Both sides agreed that Sussmann met with Steele in July 2016. During that meeting, Durham’s team argues that he told Steele about the Alfa Bank allegations, and on Wednesday, prosecutors claimed that after that meeting, Steele was immediately tasked with investigating allegations related to Alfa Bank.
Prosecutors, though, made clear that they will not be calling Steele as a witness during the Sussmann trial which may make it more challenging for the government to invoke his name and work during the trial.
Sussmann’s defense attorney Sean Berkowitz argued Wednesday that the “implication of Steele’s name” would be “unduly prejudicial.”
But Durham’s team said even without Steele, they believed evidence, while “limited,” would show a “strong intersection” between Steele’s opposition research and Sussmann’s “Alfa Bank efforts.”

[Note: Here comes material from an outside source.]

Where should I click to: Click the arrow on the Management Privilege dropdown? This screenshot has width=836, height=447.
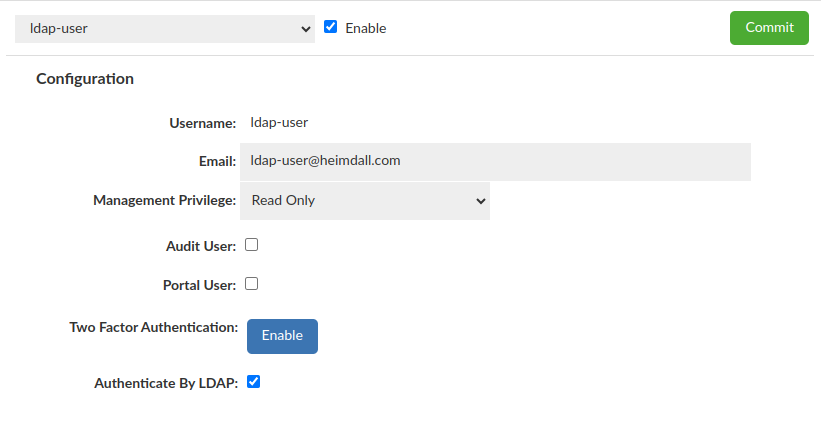(x=478, y=201)
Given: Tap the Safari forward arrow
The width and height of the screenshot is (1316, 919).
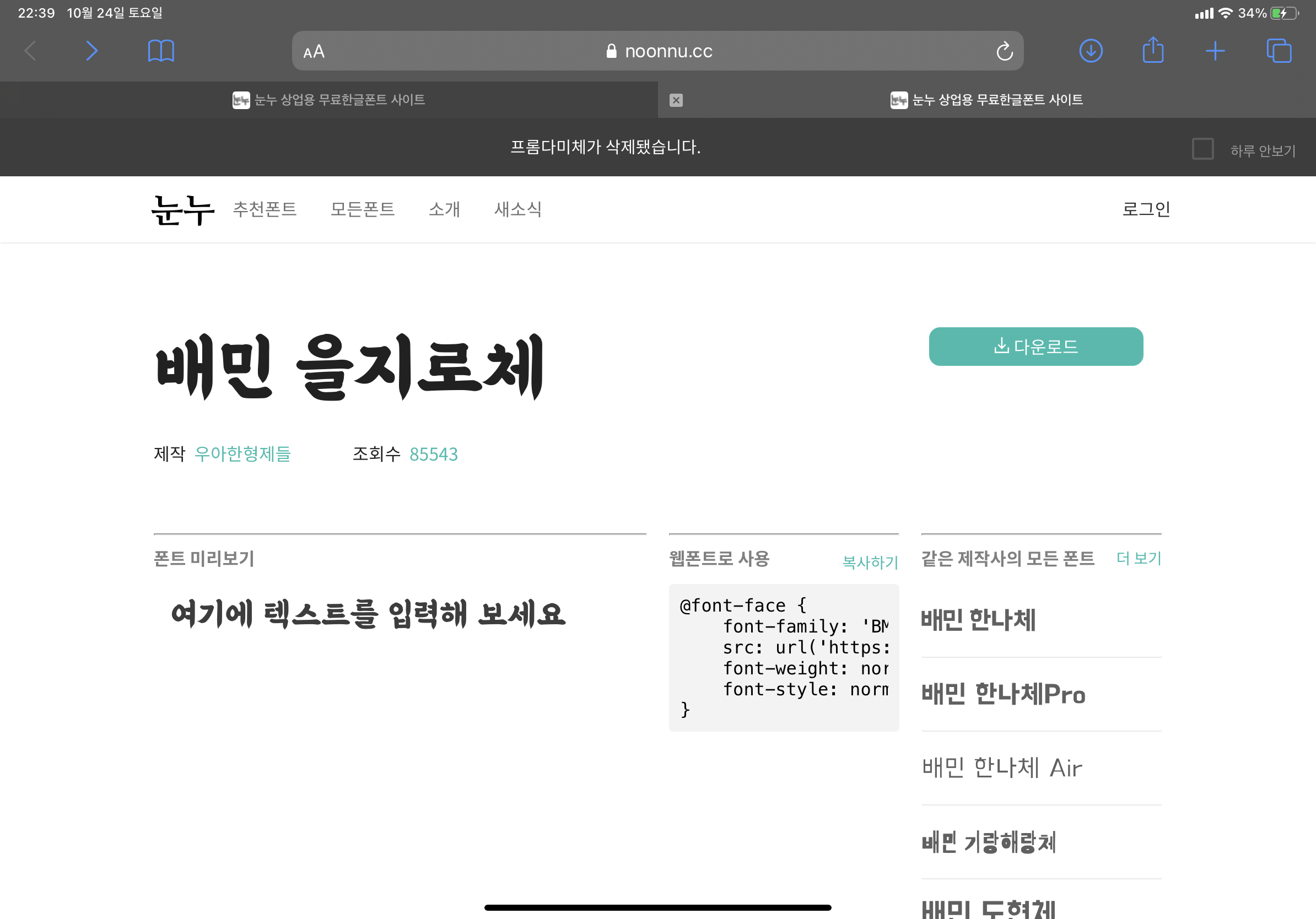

“The campaign manager of the Clinton campaign has told the government that he viewed Steele’s opposition research and Alfa Bank research as intermixed,” government prosecutor Andrew DeFilippis said, noting that Steele’s efforts were part of the “work stream” between law firm Perkins Coie and Fusion GPS.
Durham, in previous court filings, attempts to outline the connection between Sussmann and the now-infamous and discredited anti-Trump dossier, which contained allegations of purported coordination between Trump and the Russian government.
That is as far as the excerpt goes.